In the Sparky Watts comics, which often feature the title character shrinking to microscopic sizes and encountering bizarre creatures and astounding societies (years and years before the Fantastic Four entered the Microverse), Rogers seemed to have a great time designing all the creatures Sparky meets when he shrinks down. Between the creature designs, the curvy women and the outrageous scenarios, I asked Yoe if he’d ever discussed Rogers’ favorite aspect of cartooning.
“I don’t know that I ever asked him that directly, but he obviously loved those wild creatures,” Yoe answered. “There is a famous entomologist I know of that collects Boody’s comics with all those nutty bugs in the stories. And Boody obviously did have a great affection for drawing cute sexy chicks, or ‘de-icers’ as he and Zack Mosley used to call them.

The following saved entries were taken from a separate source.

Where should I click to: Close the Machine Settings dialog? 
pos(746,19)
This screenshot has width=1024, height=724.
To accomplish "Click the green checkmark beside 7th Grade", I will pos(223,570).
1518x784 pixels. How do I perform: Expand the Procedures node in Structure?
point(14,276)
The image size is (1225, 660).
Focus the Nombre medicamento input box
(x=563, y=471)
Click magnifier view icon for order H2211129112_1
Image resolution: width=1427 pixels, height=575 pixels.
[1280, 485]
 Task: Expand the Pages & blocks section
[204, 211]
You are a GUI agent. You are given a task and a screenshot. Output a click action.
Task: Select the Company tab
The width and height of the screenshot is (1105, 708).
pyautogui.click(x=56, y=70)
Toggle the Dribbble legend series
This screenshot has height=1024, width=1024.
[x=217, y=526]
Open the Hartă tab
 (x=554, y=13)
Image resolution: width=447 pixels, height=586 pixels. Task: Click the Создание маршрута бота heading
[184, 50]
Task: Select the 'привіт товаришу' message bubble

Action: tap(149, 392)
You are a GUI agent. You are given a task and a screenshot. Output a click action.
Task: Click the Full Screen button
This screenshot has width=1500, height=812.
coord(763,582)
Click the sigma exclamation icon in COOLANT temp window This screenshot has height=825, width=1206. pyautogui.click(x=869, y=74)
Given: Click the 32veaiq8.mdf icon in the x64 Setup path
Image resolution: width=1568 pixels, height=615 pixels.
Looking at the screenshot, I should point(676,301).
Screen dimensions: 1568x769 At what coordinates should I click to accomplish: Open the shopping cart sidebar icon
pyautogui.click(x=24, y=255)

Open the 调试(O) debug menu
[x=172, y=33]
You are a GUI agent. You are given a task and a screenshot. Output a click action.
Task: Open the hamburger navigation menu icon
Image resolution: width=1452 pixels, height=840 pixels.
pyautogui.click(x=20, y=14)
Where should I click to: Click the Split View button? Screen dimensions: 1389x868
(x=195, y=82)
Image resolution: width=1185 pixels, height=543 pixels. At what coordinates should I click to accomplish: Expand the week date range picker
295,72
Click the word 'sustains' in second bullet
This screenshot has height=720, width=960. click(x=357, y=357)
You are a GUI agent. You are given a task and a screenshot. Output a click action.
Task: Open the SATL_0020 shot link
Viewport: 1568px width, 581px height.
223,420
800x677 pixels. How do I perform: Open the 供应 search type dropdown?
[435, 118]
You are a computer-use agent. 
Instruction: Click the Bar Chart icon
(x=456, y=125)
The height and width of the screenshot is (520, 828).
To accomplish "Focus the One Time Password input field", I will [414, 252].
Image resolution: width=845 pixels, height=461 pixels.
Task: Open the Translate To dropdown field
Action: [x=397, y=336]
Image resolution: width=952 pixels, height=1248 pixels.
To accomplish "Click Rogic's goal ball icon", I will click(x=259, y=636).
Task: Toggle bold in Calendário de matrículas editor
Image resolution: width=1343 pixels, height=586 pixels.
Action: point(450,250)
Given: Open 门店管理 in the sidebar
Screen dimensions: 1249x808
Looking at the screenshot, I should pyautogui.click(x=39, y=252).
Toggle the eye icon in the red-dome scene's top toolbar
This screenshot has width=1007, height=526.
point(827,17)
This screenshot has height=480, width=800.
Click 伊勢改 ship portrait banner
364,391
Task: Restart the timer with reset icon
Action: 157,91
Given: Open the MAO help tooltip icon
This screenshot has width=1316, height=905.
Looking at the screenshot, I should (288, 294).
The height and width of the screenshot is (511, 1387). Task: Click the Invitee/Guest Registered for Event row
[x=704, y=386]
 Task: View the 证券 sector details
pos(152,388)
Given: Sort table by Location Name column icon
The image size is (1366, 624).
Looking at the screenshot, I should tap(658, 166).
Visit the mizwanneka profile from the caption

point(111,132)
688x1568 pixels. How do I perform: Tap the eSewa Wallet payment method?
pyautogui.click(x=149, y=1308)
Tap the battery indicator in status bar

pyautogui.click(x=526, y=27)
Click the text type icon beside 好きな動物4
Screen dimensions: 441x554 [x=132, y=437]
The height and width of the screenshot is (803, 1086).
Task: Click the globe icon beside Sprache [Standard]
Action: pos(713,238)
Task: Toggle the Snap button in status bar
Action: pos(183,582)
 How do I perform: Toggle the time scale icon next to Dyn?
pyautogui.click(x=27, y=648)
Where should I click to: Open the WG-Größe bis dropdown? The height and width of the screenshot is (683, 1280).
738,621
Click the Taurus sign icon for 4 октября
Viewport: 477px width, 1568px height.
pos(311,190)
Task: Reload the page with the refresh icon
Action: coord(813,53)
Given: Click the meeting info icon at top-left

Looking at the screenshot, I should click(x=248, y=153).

Boody assisted on Smilin’ Jack during what what I want to say are the best years of that classic strip.”
After leaving comics, “Boody opened a couple of art supply stores in Arizona – Gus Arriola of Gordo used to come in for art supplies. Boody made enough to retire to a small town in Texas. He gathered with old farts there every day for coffee at the drug store and swapped stories. Boody had a wonderful sweet wife, Mary, and his daughter and granddaughters whom he absolutely adored. I had lost contact with his daughter but was thrilled last week when she had contacted me after hearing about the book,” Yoe concluded.
“Boody's daughter, and I bet fans like Art Spiegelman, Robert Williams, the sensational blogger ‘Pappy’ and Johnny Ryan, can’t wait to see and dive into the awesome comics in Boody ourselves when it finally comes out – at least speaking for myself!”